[jira] [Commented] (CODEC-63) Implement NYSIIS

classic Classic list List threaded Threaded
1 message Options
Reply | Threaded
Open this post in threaded view
|

[jira] [Commented] (CODEC-63) Implement NYSIIS

ASF GitHub Bot (Jira)

    [ https://issues.apache.org/jira/browse/CODEC-63?page=com.atlassian.jira.plugin.system.issuetabpanels:comment-tabpanel&focusedCommentId=13224932#comment-13224932 ]

Gary D. Gregory commented on CODEC-63:
--------------------------------------

Hi Thomas,

Thank you for providing the refreshed patch. Can you do a little more digging on this one please (see below)?

Please find attached my version which adds more tests, some failing that are commented out.
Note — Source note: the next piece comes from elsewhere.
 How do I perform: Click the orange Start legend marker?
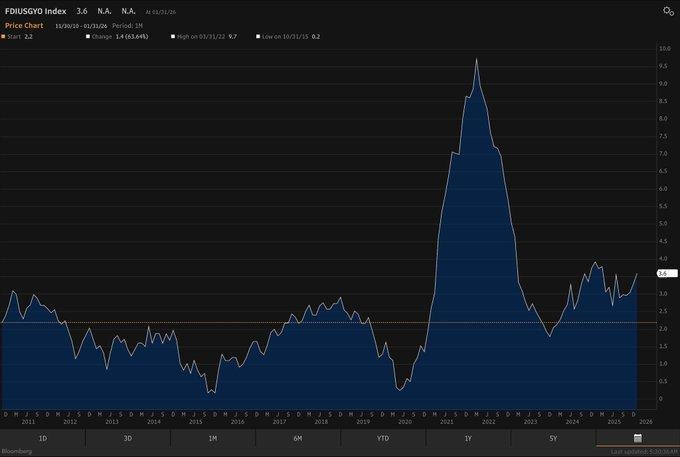click(4, 36)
I also added a boolean to do 'true' Nysiis which always truncates to length 6.

This needs more work to figure out why the tests fail.

I used the data here: http://www.dropby.com/NYSIISTextStrings.html

Note the 'Original' and 'Modified' columns.

Our code sometimes matches one column, sometimes the other.

I imagine that by no means is the dropby data is canonical but we should document clearly in the tests and in the code what is what.

Right now, I do not know if our implementation is correct or buggy for the commented out tests.

Granted I've not spent much time on this.

The unit tests do not get 100% code coverage either, which should be a goal for a new codec. 100% coverage does not guarantee correct implementation of course, but it's a start to make sure we at least test what we have.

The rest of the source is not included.